公安調査庁には鹵獲した船に乗っていた少女が預けられている。
「何を言っているかさっぱり分かりません。言語体系が不明です。唯一話した言葉は『なんでやねん』と『ちゃうちゃうちゃうんちゃうん』でして」
「くそ関西人め。その言葉を教えたヤツには月島も〇じゃでも食わしてやれ」
「少女にはいま日本語学習プログラムを使って日本語を教え、さらなる情報を収集しようとしています。

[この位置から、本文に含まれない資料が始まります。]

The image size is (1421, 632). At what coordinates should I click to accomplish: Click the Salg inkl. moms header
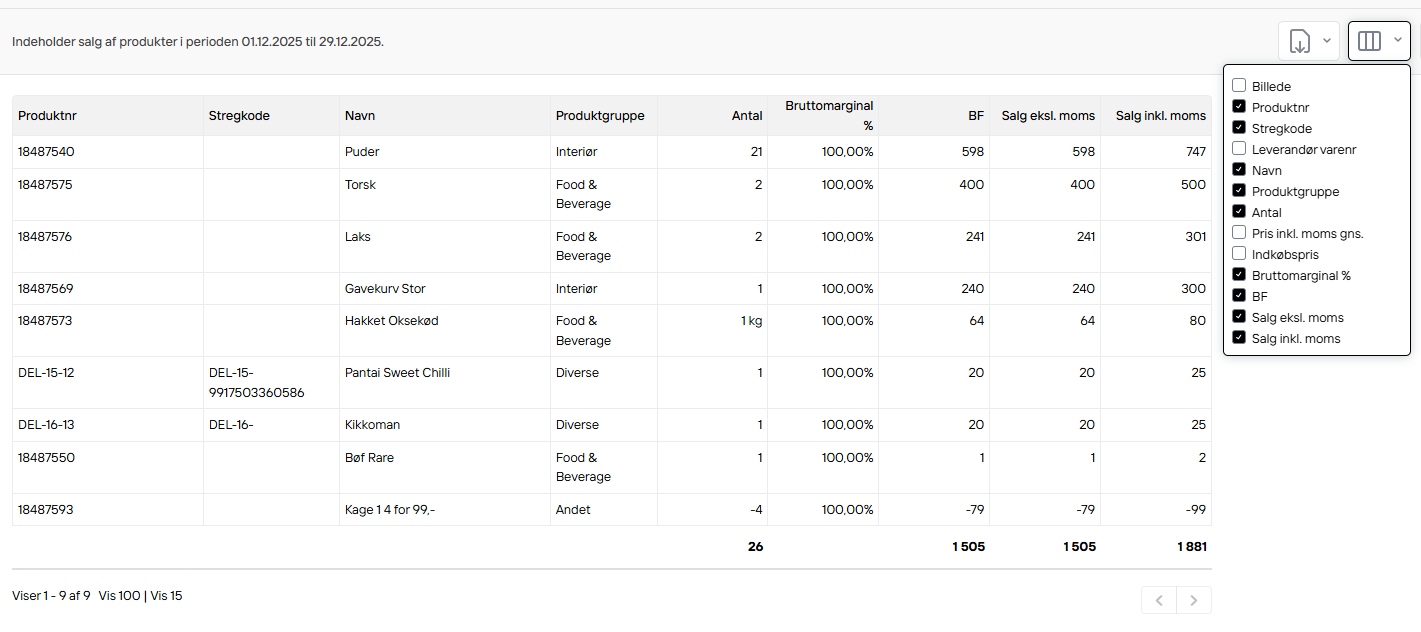coord(1160,116)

それから、少女のイラストを発注したポスターも大阪の四条畷からでした。今はその線で洗っていますが……」
「日本をこの異世界に引き込んだ連中が日本人であるならば、そこをまずは突き止めるしかないな」
「必ずや」
「それから林江くん。相手国の方は大丈夫かね――」
「こちれは順調です。成田で現在のところ調整中となります」
「よろしい。それでは内と外の2面で調査を進めてくれ――」
大阪から発注されたポスターだが、それは代理店でさらには米国社からのインターネット経由での発注であり、捜査はそこで暗礁に乗り上げる。
さらに気象庁の気象衛星からの情報など、日本政府以下は多すぎる情報により混乱に拍車を掛けていくのだった。